What is Depreciation?

Depreciation is an accounting method used to allocate the cost of a tangible asset over its useful life. In essence, it represents the wear and tear or the reduction in value of an asset over time due to usage, aging, and obsolescence.

 Types of Assets that Depreciate
  • Plant and Equipment: Items within a building, like ovens, dishwashers, carpets, and blinds.
  • Building Allowance: The construction cost of the building itself, including concrete and brickwork.
 How is Depreciation Calculated in Australia?
  1. Prime Cost Method (Straight Line)
    • This method spreads the cost evenly over the asset’s useful life.
    • Annual Depreciation = (Cost of the Asset – Residual Value) / Useful Life of the Asset.
  2. Diminishing Value Method
    • This method assumes that the asset will lose more value in its early years.
    • Annual Depreciation = (Book Value of the Asset at the Beginning of the Year) x (Depreciation Rate).
 The Role of Depreciation in Taxation
  1. Tax Deductions: Depreciation is considered a tax-deductible expense.

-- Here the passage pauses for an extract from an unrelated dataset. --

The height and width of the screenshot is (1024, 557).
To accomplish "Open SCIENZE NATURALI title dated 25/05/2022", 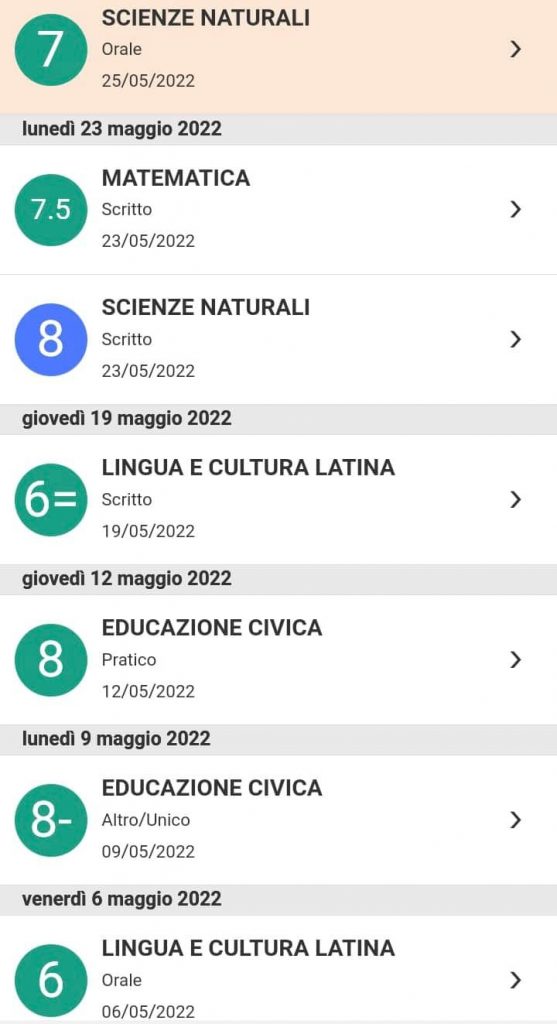I will [x=206, y=18].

Businesses can deduct the depreciation of their assets from their taxable income, thus reducing their tax liability.
  2. Capital Works Deductions: For investment properties, owners can claim deductions for the building’s construction costs and structural improvements over a period (usually 25-40 years).
  3. Immediate Write-offs: Small businesses in Australia may be able to immediately write off the full value of assets purchased up to a certain limit under instant asset write-off schemes.
  4. Depreciation Schedules: Property investors often use a tax depreciation schedule prepared by a quantity surveyor to maximise their tax deductions.
Benefits of Depreciation
  • Reduces Taxable Income: By claiming depreciation, businesses and investors can lower their taxable income, resulting in significant tax savings.
  • Improves Cash Flow: Depreciation deductions can improve cash flow by reducing the amount of tax payable.
  • Reflects Asset Usage: It provides a more accurate representation of the asset’s value and the expense of using it over time.
 Key Considerations
  • ATO Guidelines: The Australian Taxation Office (ATO) sets guidelines on how depreciation should be calculated, including the effective life of assets.
  • Contact Us: It’s advisable to give us a call, particularly for complex assets or large investments, to ensure compliance and maximisation of deductions.


Depreciation plays a vital role in the Australian tax system, offering businesses and property investors a way to manage the costs of their assets effectively while gaining tax advantages. Proper understanding and management of depreciation can lead to significant financial benefits, making it a crucial aspect of financial and tax planning. As with many tax matters, consulting with professionals to navigate depreciation rules and maximise benefits is often a prudent approach.